» Task statement: Scan the records below for lines with the word "Policy", then state how many you find and nothing else.

» Dataset records:
____________________

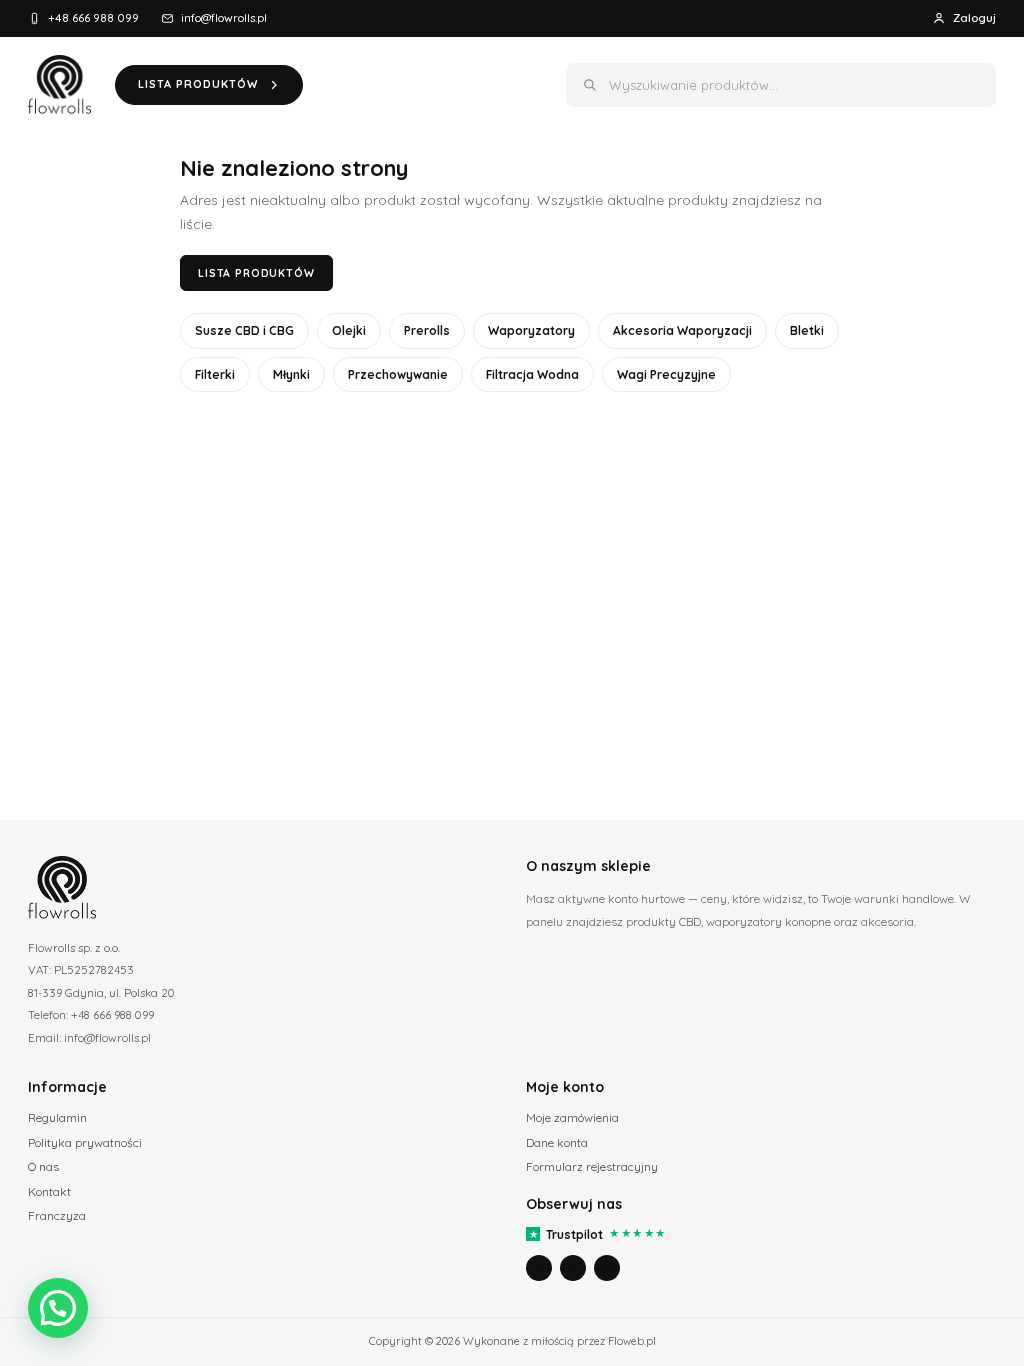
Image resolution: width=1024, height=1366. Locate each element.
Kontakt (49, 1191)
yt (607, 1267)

____________________

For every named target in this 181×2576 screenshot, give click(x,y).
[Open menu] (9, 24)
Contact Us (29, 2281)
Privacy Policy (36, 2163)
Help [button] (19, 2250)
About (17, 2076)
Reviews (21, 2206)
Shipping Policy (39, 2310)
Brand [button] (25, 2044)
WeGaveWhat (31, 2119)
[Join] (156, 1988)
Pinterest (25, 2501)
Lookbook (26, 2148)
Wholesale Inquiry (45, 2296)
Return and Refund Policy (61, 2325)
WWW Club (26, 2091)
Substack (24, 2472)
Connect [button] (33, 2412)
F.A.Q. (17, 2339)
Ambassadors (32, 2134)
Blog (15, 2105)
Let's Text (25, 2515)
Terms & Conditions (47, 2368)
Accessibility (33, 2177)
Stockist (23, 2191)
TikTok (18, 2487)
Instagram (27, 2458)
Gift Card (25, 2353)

____________________

» Answer to the exercise: 3